WHAT THE TASK REQUIRES: Once the line containing "Instruction: Open the Rapporter dropdown menu" is found in the entries below, restate it and each following line word for word, stopping after the line containing "Click the blue Pregame".

PROVIDED DATA:

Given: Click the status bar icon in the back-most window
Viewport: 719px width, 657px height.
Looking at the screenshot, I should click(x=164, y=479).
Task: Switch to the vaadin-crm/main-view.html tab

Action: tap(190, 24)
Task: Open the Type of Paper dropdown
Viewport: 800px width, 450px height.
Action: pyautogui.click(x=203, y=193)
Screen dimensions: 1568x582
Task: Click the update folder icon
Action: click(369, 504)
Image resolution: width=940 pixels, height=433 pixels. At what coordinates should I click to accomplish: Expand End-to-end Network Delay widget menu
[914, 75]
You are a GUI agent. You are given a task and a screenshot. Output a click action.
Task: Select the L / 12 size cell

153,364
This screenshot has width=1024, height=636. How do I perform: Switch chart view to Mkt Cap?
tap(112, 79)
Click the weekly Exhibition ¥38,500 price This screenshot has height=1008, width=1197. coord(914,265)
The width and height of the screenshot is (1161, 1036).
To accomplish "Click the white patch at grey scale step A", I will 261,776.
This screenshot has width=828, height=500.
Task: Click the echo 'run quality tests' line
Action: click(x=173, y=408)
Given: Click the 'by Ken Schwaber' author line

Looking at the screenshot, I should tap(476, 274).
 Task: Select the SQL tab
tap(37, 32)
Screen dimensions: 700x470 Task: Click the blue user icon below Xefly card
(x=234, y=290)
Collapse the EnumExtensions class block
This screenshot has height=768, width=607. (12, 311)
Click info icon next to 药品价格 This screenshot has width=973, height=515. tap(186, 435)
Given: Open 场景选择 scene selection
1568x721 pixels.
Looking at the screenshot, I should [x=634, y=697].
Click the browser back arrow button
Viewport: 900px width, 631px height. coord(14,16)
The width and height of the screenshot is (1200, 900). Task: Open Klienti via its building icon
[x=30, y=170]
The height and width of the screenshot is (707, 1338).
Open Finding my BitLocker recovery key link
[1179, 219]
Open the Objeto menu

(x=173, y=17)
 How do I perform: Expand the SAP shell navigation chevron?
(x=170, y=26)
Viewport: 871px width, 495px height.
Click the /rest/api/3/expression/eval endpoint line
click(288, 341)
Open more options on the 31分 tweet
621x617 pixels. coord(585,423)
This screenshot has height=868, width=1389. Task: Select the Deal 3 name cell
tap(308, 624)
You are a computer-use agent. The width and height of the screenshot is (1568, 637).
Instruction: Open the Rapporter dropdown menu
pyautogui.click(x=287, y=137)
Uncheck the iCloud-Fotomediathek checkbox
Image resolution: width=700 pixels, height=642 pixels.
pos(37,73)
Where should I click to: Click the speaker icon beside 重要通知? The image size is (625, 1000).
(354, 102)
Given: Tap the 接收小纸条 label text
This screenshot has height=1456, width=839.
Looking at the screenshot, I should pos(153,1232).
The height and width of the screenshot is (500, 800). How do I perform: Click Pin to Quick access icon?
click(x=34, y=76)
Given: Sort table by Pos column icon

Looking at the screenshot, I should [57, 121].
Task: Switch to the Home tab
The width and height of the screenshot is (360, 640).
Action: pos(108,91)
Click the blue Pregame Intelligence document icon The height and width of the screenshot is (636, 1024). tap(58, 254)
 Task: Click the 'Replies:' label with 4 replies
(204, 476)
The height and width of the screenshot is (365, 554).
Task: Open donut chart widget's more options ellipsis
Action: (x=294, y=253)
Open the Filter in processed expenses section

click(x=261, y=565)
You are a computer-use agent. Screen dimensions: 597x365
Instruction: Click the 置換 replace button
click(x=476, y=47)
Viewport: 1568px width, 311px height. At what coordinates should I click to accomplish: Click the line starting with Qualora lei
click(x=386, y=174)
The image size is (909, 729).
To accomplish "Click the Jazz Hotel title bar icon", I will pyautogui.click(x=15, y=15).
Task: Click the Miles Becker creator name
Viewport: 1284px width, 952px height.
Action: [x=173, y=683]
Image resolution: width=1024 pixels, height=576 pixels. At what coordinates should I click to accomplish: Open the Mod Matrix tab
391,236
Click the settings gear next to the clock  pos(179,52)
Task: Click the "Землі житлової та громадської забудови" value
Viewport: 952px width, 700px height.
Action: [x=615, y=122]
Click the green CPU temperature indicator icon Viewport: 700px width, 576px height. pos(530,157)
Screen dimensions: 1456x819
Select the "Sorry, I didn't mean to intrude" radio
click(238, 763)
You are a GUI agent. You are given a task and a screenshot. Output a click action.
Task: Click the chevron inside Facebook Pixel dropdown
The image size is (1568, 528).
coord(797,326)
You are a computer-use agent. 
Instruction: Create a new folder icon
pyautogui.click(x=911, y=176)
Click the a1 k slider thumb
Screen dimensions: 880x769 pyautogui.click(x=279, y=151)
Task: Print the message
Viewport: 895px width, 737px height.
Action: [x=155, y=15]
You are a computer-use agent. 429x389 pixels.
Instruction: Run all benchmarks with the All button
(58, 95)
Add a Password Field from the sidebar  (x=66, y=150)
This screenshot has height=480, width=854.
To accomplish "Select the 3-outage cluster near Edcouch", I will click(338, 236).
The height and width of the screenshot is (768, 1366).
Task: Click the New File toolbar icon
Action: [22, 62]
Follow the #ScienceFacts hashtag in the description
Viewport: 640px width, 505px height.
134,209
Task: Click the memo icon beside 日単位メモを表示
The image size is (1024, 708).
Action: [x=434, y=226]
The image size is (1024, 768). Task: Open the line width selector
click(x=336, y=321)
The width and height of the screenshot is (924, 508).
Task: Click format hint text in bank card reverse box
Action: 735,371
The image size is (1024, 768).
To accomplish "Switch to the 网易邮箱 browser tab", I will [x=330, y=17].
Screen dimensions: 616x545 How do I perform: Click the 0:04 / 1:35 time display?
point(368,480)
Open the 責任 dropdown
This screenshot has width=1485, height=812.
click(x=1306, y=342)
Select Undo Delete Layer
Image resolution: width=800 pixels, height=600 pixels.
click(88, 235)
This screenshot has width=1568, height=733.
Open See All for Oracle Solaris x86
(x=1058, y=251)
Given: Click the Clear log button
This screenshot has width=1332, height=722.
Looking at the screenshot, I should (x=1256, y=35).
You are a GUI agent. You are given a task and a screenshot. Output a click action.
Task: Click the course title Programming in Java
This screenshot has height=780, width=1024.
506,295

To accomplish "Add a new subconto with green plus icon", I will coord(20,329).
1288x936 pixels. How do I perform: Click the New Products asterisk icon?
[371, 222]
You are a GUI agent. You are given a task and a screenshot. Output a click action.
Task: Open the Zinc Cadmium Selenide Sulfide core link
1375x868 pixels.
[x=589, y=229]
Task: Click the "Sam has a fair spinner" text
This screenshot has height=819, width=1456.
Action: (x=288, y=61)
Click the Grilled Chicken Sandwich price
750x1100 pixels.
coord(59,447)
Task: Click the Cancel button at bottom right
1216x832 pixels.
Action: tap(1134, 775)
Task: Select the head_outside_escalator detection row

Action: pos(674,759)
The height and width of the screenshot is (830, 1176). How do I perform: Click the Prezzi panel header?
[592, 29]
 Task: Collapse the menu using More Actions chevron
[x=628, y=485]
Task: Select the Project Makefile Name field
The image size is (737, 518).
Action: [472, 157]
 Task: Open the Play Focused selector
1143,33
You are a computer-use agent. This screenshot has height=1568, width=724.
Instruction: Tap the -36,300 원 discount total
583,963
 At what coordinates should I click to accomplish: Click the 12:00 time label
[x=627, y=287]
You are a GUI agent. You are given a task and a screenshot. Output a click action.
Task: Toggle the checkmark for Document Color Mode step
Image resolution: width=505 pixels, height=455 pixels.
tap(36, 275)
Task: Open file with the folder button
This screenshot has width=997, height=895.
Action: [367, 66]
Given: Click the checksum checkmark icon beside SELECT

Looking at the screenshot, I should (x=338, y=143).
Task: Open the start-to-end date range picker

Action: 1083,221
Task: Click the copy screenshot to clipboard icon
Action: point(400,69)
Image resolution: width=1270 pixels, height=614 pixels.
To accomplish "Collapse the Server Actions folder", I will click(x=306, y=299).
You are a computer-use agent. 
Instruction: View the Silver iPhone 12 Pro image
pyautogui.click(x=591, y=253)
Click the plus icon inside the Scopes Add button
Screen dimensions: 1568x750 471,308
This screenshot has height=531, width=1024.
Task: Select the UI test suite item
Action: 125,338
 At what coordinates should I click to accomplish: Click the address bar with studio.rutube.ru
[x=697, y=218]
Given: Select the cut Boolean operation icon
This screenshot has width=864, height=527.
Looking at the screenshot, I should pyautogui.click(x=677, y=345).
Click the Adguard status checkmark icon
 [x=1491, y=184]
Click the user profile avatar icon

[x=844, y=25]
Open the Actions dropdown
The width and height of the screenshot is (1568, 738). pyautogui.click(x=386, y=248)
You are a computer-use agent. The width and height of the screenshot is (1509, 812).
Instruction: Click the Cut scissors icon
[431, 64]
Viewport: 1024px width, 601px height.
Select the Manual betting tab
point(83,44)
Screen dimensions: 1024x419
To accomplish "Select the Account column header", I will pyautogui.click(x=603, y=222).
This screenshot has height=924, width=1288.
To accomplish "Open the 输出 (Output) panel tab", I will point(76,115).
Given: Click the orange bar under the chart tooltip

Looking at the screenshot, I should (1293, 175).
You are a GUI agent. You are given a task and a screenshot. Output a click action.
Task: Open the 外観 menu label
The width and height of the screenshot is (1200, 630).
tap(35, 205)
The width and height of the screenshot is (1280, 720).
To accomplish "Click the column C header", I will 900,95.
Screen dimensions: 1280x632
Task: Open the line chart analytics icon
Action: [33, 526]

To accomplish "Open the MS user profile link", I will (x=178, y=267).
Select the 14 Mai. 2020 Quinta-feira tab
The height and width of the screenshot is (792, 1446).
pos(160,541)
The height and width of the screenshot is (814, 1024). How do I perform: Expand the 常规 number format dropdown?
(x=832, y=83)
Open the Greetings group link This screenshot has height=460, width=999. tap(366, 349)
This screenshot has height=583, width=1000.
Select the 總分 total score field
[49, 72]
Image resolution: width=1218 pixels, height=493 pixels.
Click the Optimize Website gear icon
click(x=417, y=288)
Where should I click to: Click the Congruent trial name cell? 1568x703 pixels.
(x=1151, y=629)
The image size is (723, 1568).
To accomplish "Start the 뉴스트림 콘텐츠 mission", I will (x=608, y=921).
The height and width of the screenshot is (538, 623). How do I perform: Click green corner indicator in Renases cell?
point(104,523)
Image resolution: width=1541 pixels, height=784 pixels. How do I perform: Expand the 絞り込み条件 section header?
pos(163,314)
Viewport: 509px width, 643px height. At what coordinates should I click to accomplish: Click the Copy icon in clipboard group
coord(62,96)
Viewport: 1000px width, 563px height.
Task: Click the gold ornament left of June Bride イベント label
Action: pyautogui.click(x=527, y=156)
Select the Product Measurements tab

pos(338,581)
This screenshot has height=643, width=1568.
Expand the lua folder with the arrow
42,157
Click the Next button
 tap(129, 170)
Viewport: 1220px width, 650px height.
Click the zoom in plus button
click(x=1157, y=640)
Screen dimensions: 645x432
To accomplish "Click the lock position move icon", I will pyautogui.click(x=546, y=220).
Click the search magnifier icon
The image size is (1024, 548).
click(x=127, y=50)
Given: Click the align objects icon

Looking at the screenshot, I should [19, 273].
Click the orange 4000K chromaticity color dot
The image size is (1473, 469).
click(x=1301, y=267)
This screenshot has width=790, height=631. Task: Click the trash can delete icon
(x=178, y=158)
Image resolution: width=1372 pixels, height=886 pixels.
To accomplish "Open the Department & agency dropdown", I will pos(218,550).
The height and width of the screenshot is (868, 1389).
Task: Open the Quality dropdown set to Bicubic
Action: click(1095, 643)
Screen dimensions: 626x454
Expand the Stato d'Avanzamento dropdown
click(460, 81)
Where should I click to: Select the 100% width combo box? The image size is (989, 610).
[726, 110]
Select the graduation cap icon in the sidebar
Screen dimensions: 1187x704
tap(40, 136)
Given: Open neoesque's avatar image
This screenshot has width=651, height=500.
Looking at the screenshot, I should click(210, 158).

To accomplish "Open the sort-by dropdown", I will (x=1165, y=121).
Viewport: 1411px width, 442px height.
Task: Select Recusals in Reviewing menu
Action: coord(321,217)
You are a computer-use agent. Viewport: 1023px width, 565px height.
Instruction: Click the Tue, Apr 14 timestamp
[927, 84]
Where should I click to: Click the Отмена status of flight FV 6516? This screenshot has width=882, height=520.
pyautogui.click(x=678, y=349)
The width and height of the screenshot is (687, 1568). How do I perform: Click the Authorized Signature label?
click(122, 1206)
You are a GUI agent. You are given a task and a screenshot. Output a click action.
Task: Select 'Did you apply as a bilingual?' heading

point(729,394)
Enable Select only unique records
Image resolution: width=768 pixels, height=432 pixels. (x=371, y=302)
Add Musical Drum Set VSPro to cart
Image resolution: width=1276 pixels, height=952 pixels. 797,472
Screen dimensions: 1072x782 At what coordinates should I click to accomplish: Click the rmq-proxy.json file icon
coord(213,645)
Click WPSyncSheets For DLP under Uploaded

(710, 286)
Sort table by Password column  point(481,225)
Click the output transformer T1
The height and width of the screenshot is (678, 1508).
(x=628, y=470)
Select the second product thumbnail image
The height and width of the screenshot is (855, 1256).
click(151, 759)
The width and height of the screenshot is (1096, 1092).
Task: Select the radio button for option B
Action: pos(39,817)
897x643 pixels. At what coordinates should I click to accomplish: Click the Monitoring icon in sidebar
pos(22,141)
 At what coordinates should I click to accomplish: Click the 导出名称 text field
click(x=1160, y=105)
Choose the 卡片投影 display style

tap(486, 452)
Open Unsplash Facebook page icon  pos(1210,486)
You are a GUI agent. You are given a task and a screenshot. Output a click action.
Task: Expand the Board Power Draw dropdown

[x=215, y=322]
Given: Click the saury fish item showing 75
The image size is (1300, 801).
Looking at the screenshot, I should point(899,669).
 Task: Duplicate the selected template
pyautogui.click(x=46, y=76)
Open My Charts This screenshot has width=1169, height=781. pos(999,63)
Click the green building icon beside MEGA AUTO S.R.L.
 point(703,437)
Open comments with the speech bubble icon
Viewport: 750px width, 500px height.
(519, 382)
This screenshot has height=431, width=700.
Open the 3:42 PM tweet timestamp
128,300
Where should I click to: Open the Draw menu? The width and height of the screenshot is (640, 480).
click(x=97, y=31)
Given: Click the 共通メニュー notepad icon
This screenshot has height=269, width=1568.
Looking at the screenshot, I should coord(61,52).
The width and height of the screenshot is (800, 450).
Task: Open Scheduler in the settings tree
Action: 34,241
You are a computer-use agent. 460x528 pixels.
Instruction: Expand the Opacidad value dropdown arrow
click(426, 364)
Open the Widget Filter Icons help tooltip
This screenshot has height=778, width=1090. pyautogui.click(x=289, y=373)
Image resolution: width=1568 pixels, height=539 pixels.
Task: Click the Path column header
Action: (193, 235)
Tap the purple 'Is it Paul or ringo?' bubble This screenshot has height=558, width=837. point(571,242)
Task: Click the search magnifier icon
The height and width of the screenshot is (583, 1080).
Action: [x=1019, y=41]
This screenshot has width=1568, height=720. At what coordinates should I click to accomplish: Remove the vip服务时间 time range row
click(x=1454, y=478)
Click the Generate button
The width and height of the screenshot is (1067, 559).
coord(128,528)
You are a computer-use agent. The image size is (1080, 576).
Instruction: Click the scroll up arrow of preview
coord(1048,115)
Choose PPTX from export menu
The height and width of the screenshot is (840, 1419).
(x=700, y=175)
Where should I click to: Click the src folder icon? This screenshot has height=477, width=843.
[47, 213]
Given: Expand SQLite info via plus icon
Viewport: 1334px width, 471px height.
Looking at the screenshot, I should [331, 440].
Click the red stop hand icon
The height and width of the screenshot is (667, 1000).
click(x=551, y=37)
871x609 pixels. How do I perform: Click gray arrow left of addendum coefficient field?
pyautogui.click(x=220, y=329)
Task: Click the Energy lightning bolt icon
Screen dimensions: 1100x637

EXPECTED ANSWER:
Instruction: Open the Rapporter dropdown menu
pyautogui.click(x=287, y=137)
Uncheck the iCloud-Fotomediathek checkbox
Image resolution: width=700 pixels, height=642 pixels.
pos(37,73)
Where should I click to: Click the speaker icon beside 重要通知? The image size is (625, 1000).
(354, 102)
Given: Tap the 接收小纸条 label text
This screenshot has height=1456, width=839.
Looking at the screenshot, I should pos(153,1232).
The height and width of the screenshot is (500, 800). How do I perform: Click Pin to Quick access icon?
click(x=34, y=76)
Given: Sort table by Pos column icon

Looking at the screenshot, I should [57, 121].
Task: Switch to the Home tab
The width and height of the screenshot is (360, 640).
Action: pos(108,91)
Click the blue Pregame Intelligence document icon The height and width of the screenshot is (636, 1024). tap(58, 254)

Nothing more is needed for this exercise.